If you are immunocompromised, you should know that you may not mount a full immune response to the vaccine and may have a higher risk of contracting COVID-19 after your vaccination. We recommend consulting your health care provider to discuss your specific case further before obtaining the vaccine.
o Pregnant persons and breast-feeding mothers should know that there are currently no data on the safety and efficacy of the COVID-19 vaccines in pregnant or breastfeeding women. Based on current knowledge, however, experts believe that mRNA vaccines are unlikely to pose a risk to the pregnant person, developing baby, or breastfeeding baby because mRNA vaccines are not live viruses.
The American College of Obstetricians and Gynecologists (ACOG) currently recommends that COVID-19 vaccines should not be withheld from pregnant persons who meet the criteria for vaccination and that the decision to vaccinate should be made based on the pregnant person’s wishes, their individual risk of contracting COVID-19 and other factors in their history. If you are pregnant or breastfeeding, talk to your health care provider about the risks and benefits of getting the COVID-19 vaccine.
o Persons who have dermal filler injections should know that a small number of cases of facial swelling have been reported in people with dermal fillers after getting the COVID-19 vaccine. So far, all these facial swelling reactions have been mild and responded quickly to oral steroids or oral antihistamines.
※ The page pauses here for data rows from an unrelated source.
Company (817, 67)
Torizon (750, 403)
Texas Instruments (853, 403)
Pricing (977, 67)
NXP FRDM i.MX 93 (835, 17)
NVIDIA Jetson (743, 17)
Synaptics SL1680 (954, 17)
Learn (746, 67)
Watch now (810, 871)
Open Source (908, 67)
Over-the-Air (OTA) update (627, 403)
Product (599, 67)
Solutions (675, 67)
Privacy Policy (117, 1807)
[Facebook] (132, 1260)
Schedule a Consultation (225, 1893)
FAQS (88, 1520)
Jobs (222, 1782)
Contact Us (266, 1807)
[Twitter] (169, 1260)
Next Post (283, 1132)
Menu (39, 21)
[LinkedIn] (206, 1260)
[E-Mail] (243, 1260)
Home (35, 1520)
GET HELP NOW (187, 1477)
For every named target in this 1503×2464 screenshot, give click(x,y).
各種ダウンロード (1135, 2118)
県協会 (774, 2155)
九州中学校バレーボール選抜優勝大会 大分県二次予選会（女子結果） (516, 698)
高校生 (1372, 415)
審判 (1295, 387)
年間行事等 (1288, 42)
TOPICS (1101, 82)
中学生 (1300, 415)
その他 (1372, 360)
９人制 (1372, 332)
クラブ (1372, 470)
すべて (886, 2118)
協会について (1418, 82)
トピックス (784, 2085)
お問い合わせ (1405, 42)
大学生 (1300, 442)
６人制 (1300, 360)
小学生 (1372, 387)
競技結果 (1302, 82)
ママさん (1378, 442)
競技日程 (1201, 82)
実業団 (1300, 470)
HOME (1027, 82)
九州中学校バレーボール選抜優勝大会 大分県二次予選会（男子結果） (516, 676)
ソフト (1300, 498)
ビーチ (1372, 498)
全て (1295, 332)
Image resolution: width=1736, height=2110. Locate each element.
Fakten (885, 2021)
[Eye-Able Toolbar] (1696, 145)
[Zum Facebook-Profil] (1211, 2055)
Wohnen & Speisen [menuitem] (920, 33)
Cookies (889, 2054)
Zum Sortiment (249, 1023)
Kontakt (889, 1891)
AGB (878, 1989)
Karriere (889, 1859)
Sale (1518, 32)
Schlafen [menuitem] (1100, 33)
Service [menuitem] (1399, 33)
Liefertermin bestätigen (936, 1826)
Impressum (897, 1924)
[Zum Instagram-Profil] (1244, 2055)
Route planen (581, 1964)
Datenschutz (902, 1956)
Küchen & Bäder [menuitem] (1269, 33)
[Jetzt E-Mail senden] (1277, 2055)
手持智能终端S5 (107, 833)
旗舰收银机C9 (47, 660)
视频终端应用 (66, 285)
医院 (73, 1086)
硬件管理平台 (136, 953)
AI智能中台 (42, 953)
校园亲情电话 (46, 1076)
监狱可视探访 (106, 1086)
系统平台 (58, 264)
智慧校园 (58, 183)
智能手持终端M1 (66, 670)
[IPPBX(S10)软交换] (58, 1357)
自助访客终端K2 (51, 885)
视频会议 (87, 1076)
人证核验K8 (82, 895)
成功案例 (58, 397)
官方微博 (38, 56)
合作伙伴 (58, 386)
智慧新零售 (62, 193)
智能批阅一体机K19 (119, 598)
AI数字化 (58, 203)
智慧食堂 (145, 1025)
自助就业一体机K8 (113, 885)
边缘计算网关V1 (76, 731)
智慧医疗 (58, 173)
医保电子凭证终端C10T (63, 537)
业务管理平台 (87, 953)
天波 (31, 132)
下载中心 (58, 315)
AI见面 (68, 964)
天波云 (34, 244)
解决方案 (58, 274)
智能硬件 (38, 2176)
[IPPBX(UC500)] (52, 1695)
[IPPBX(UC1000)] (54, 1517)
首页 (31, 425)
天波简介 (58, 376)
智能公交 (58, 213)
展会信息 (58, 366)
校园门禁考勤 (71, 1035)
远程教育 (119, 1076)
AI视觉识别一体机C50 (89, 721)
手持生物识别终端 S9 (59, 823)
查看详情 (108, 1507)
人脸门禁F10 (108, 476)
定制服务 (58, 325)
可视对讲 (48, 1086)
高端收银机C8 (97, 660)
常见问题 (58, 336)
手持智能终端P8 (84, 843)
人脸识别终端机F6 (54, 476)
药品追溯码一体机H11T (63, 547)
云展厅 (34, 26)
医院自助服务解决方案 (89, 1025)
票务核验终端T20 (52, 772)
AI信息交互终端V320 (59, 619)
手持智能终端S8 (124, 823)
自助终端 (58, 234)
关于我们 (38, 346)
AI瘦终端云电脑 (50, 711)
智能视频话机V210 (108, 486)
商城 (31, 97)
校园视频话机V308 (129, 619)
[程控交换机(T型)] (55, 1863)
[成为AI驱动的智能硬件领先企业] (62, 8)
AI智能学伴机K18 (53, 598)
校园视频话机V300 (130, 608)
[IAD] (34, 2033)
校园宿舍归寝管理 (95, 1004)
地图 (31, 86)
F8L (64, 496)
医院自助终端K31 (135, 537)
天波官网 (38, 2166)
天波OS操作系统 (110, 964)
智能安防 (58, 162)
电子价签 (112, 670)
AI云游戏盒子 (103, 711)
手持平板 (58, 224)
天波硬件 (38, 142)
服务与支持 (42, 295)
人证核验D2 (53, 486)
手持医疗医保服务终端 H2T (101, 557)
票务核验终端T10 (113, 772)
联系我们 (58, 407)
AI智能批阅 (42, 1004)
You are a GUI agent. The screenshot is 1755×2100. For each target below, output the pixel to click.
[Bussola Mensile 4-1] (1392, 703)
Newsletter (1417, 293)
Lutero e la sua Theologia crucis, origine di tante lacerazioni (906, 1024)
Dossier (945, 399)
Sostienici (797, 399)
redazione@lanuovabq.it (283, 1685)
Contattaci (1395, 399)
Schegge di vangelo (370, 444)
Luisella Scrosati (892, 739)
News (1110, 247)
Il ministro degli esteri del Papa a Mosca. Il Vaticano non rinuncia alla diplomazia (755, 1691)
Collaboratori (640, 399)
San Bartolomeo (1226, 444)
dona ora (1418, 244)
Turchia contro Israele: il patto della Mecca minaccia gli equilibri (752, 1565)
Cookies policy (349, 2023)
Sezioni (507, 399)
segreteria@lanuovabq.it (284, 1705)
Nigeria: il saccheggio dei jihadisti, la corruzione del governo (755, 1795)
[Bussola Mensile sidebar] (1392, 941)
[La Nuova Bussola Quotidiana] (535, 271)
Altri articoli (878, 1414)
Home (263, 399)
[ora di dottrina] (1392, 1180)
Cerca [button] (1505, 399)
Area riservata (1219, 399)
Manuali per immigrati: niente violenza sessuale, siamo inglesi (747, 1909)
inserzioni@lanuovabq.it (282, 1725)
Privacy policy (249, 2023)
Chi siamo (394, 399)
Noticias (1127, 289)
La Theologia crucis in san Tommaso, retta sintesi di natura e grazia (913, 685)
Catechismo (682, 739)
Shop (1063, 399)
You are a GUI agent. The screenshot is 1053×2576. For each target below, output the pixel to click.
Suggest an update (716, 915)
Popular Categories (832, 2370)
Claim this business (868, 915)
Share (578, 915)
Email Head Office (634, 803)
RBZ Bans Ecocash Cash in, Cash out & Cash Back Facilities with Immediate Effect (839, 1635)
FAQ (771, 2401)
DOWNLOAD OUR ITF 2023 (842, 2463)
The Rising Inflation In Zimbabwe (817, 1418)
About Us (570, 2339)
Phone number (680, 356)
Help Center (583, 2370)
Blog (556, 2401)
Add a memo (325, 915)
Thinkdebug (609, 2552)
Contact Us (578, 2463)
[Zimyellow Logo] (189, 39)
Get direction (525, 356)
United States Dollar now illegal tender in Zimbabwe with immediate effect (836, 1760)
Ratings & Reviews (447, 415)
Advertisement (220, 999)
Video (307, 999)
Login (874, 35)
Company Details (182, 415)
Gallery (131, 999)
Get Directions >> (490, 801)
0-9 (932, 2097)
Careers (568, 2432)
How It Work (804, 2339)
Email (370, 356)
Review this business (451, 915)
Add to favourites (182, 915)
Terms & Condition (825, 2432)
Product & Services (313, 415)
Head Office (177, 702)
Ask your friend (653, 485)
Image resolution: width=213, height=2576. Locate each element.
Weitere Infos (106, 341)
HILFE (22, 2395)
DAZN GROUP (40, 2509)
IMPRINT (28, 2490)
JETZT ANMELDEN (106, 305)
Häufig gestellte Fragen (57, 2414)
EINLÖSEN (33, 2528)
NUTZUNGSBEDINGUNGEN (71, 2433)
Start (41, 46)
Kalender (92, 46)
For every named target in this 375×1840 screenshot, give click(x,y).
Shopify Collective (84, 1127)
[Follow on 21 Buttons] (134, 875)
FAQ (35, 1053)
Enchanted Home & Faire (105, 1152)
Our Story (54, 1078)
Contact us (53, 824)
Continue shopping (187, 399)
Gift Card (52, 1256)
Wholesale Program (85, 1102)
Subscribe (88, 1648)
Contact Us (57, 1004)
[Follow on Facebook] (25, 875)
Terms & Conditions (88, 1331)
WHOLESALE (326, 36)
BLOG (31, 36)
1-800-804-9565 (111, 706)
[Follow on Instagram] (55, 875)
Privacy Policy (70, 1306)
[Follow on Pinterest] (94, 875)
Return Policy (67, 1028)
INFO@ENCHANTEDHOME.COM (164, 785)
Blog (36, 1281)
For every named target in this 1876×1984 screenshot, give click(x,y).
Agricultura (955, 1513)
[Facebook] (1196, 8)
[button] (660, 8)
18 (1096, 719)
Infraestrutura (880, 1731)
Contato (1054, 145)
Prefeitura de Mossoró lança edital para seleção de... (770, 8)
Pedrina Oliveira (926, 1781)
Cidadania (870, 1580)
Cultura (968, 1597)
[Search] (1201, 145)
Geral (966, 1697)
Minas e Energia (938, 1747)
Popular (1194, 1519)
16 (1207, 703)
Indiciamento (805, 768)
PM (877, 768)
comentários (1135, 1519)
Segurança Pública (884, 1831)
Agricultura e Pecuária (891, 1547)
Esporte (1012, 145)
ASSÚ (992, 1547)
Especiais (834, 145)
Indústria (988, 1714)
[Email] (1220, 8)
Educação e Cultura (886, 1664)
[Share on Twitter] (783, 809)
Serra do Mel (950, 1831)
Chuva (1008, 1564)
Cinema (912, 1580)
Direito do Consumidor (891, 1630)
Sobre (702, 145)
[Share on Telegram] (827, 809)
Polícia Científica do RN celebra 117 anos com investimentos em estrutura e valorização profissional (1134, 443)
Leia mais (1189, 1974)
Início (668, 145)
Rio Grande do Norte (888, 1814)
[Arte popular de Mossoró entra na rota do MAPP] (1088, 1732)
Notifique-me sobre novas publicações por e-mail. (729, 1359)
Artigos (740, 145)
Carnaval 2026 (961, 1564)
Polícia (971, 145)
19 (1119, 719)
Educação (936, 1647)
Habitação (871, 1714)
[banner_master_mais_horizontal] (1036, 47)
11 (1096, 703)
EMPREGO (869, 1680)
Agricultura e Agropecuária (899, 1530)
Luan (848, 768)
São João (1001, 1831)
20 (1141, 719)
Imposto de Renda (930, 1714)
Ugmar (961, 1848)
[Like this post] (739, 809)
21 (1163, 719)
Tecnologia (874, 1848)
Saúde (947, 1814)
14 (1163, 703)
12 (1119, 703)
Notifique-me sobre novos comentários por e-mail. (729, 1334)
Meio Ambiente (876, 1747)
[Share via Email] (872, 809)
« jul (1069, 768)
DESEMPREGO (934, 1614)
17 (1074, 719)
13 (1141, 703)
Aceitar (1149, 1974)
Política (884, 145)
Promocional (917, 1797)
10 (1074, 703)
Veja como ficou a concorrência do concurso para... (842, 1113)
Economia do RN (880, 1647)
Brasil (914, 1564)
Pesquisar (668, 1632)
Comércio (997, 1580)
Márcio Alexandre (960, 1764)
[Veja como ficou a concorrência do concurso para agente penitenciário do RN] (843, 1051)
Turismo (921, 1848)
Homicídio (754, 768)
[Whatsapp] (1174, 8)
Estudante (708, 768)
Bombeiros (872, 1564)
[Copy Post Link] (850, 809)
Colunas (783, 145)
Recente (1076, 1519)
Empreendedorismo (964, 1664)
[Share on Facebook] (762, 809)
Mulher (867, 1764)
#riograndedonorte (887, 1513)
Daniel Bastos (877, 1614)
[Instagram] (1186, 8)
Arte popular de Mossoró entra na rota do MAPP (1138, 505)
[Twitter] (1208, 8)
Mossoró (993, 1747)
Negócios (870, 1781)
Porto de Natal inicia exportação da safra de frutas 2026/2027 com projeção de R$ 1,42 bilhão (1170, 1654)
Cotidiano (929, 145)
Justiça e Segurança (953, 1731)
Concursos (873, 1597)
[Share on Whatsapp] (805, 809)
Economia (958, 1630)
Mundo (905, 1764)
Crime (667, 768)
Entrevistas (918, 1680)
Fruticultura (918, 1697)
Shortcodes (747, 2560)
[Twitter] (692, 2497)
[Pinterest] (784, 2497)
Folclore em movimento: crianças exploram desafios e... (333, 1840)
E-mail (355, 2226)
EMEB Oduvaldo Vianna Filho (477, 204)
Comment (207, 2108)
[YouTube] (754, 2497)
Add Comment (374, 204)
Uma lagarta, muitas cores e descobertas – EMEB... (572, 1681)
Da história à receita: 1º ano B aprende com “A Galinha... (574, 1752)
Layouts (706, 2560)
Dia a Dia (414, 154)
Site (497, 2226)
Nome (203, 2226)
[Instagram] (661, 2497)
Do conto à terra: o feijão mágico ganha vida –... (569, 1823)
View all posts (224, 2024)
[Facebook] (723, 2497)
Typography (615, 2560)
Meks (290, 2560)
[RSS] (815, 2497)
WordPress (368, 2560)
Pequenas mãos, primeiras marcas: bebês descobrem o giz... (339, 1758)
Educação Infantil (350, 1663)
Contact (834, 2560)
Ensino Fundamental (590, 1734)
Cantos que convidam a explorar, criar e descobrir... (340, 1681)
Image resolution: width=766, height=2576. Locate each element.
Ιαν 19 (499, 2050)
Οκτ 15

Currently, the Aesthetic Society recommends that having a history of dermal fillers should not prevent someone from getting the COVID-19 vaccine because the benefits of being protected from COVID-19 outweigh the risk of facial swelling observed in this small group. If you have any questions about dermal fillers and getting the COVID-19 vaccine, we recommend consulting your plastic surgeon or skin care specialist to discuss your specific case.
Last, but not least…
For you to achieve maximum protection from the COVID-19 vaccine, your body needs to be able to mount a strong immune response. We recommend that if you are considering taking the vaccine, in addition to continued social distancing and good hygiene practices, that you optimize your intake of essential vitamins and nutrients to boost your immune system. Vitamin C, vitamin D, Quercetin, Zinc, and Vitamin B complex, have all been cited as good immune boosters. Our complete recommended immune-boosting vitamin regimen is listed in our What Should You Do if You Test Positive for COVID-19? blog article and YouTube video. If you are going to follow this protocol, we recommend you speak with your own physician to make sure that it is safe for you to take these vitamins with your medical history or pre-existing medical conditions.
We hope this helps!
We have no relevant financial or nonfinancial relationships in the products described, reviewed, and discussed in this article.
As always, this information is not meant to treat you. It is only intended to be educational. The information in this article regarding the COVID-19 vaccines is the most up-to-date information available as of January 5th, 2021. Please understand that this information is rapidly evolving and may change as the year moves forward.
If you have any real-time questions regarding obtaining the vaccine or concerns regarding your own health and well-being, please consult, and speak with your health care provider.